*Task description*. Can you extract the passage of the RNA-seq methods text starting at "To test for" and ending at "of 0.05 [Citation69].", copied word for word?

*Extract to read*.
We aligned RNA-seq reads to the hg38 build of the human genome and discarded reads shorter than 50 bps and with quality scores below 20 using the STAR [Citation67] RNA-seq aligner.

We used the Rsamtools, GenomicFeatures, and GenomicAlignments R Bioconductor packages to count RNA-seq reads overlapping each Ensembl-annotated gene of the hg38 build of the human genome. Using the same Ensembl-annotated genome, we counted RNA-seq reads that overlapped exons of these genes.

Quality control of count matrices

For quality control of the RNA-seq and DNAhm read count matrices, we excluded genes/regions that had <10 reads for 5 or more samples. For the DNAhm and RNA-Seq Joint Data Analysis described below, we used genes that passed quality control for both the RNA-seq data using STAR and the DNAhm count matrix of reads overlapping gene exons.

To evaluate data clustering of the gene expression profiles using FPKM values and DNAhm profiles of the 2000 bp binned count matrix, we performed principal component analyses. We then plotted the second principal component against the first principal component for both the gene expression profiles and the DNAhm profiles.

Age-differential analyses of DNAhm and gene expression

To test for age-differentially expressed genes (DEGs) and age-differentially hydroxymethylated 2000 bp regions (DhMRs), we used the R Bioconductor package DESeq2 which models read counts as a negative binomial distribution [Citation68]. Read counts were included as the outcome variable and age group as the predictor variable. When testing for DhMRs we also included batch as a covariate. To correct for multiple testing, we used the Bioconductor qvalue package to apply an FDR cut-off of 0.05 [Citation69].

*Dataset records*.
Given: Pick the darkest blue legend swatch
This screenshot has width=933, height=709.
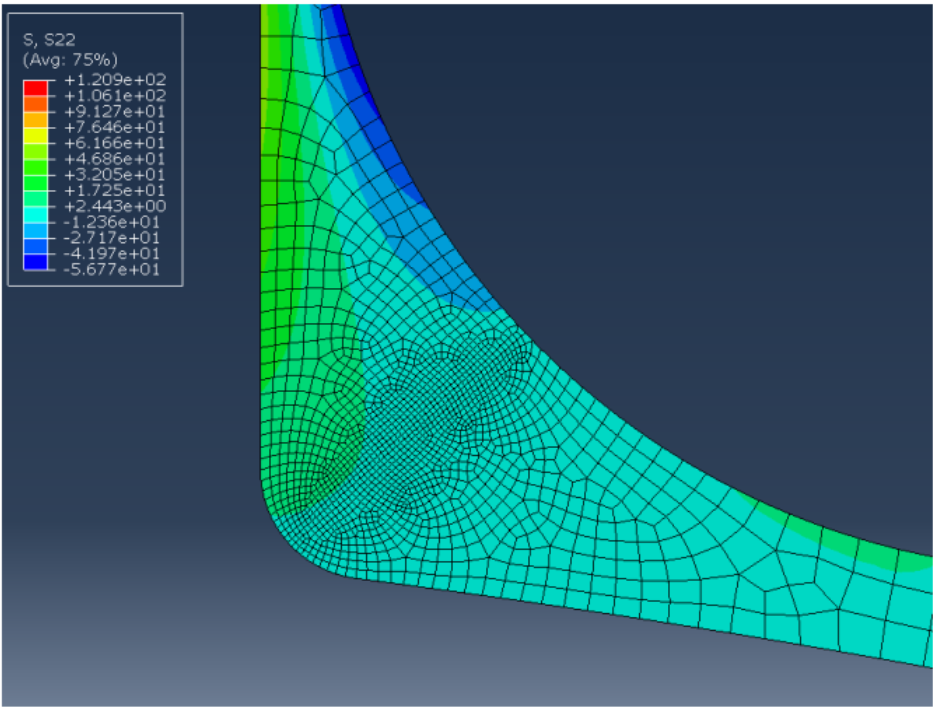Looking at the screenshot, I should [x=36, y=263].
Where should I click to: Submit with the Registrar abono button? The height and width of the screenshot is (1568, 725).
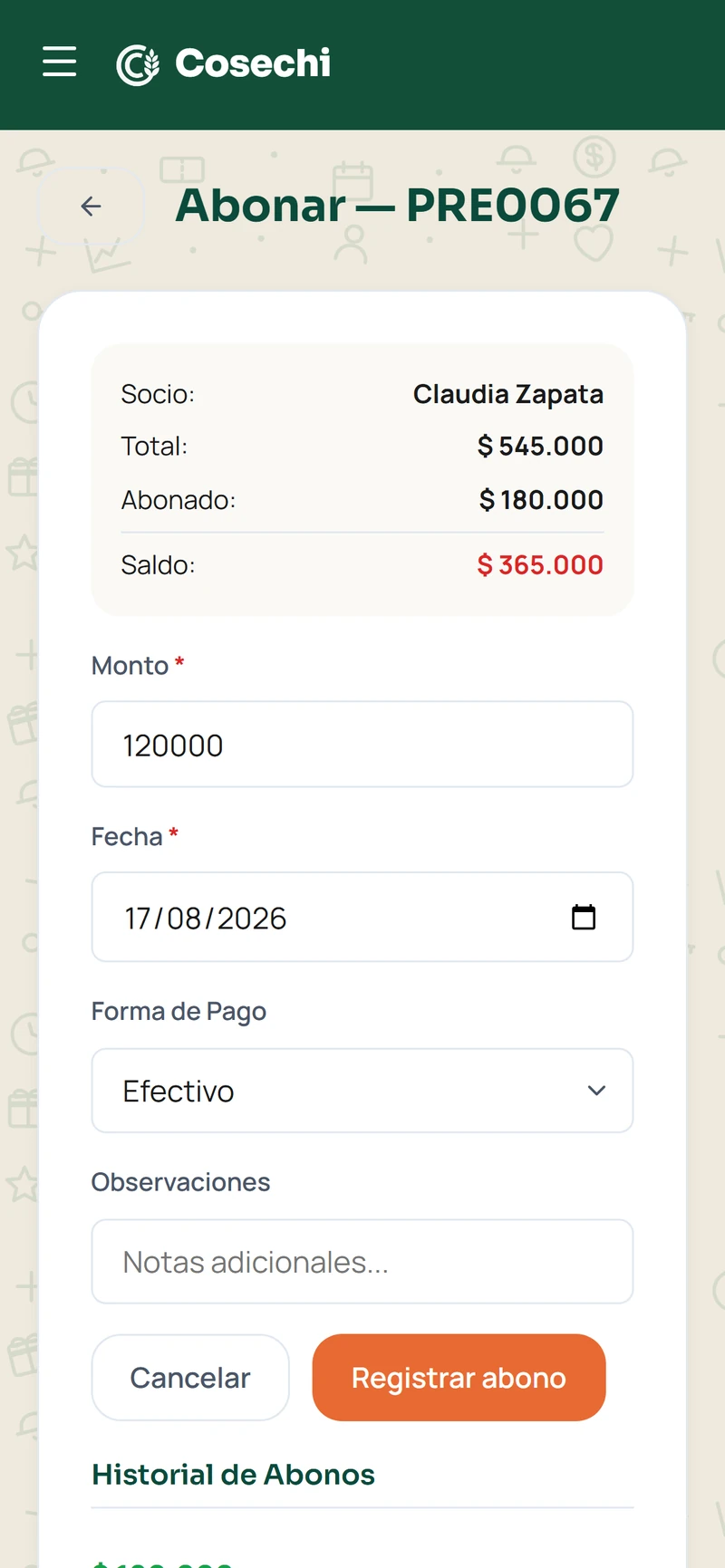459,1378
...
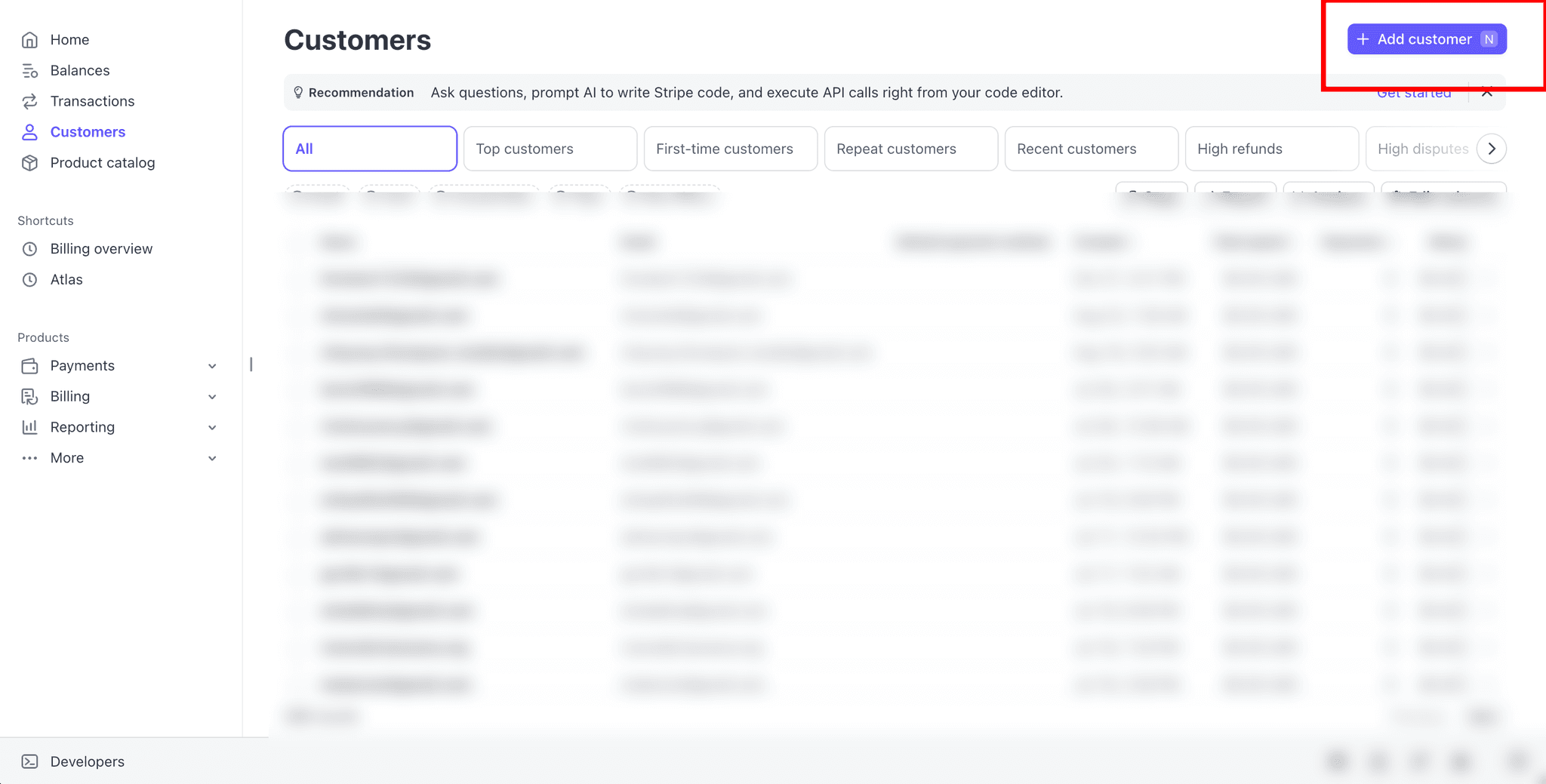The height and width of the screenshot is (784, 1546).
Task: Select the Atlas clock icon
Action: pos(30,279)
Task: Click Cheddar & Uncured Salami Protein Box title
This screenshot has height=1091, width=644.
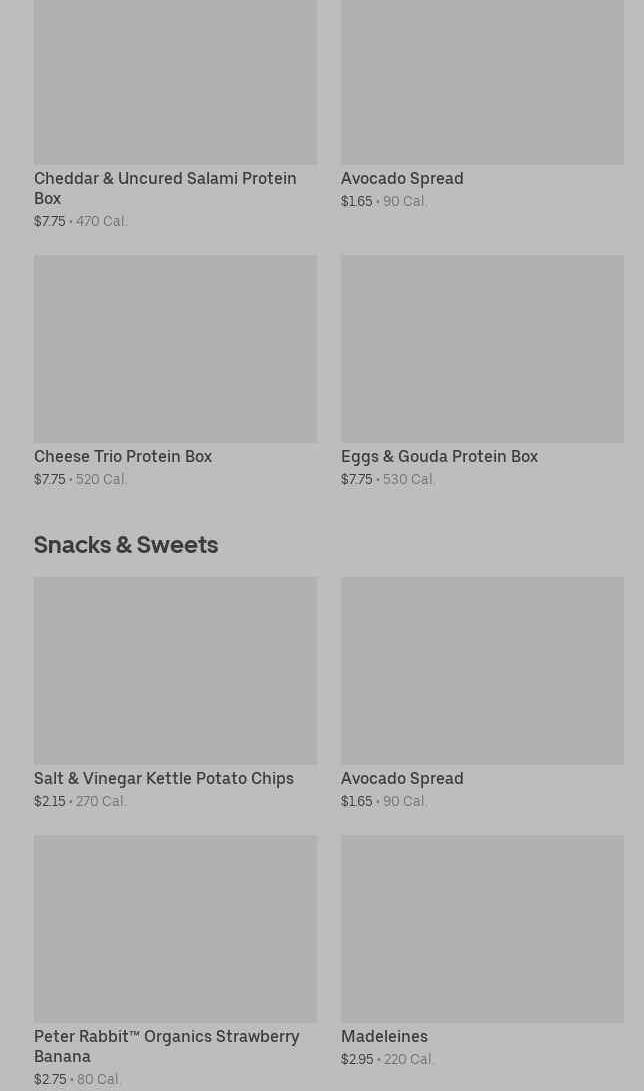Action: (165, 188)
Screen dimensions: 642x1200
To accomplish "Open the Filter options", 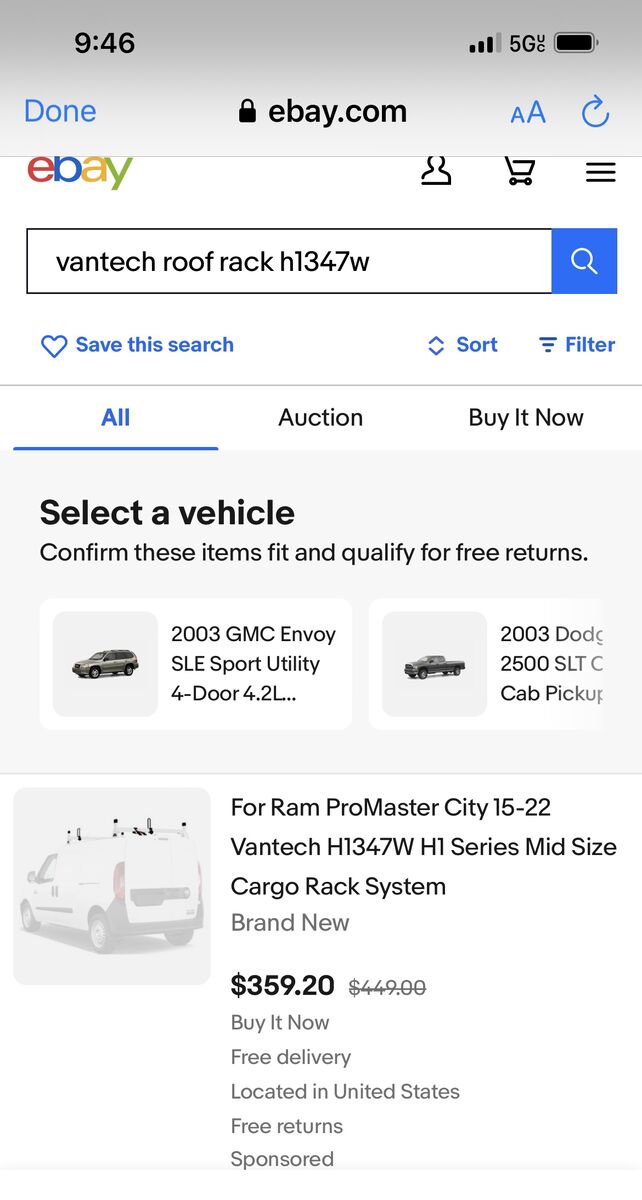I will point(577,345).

*Result for this task*.
To test for age-differentially expressed genes (DEGs) and age-differentially hydroxymethylated 2000 bp regions (DhMRs), we used the R Bioconductor package DESeq2 which models read counts as a negative binomial distribution [Citation68]. Read counts were included as the outcome variable and age group as the predictor variable. When testing for DhMRs we also included batch as a covariate. To correct for multiple testing, we used the Bioconductor qvalue package to apply an FDR cut-off of 0.05 [Citation69].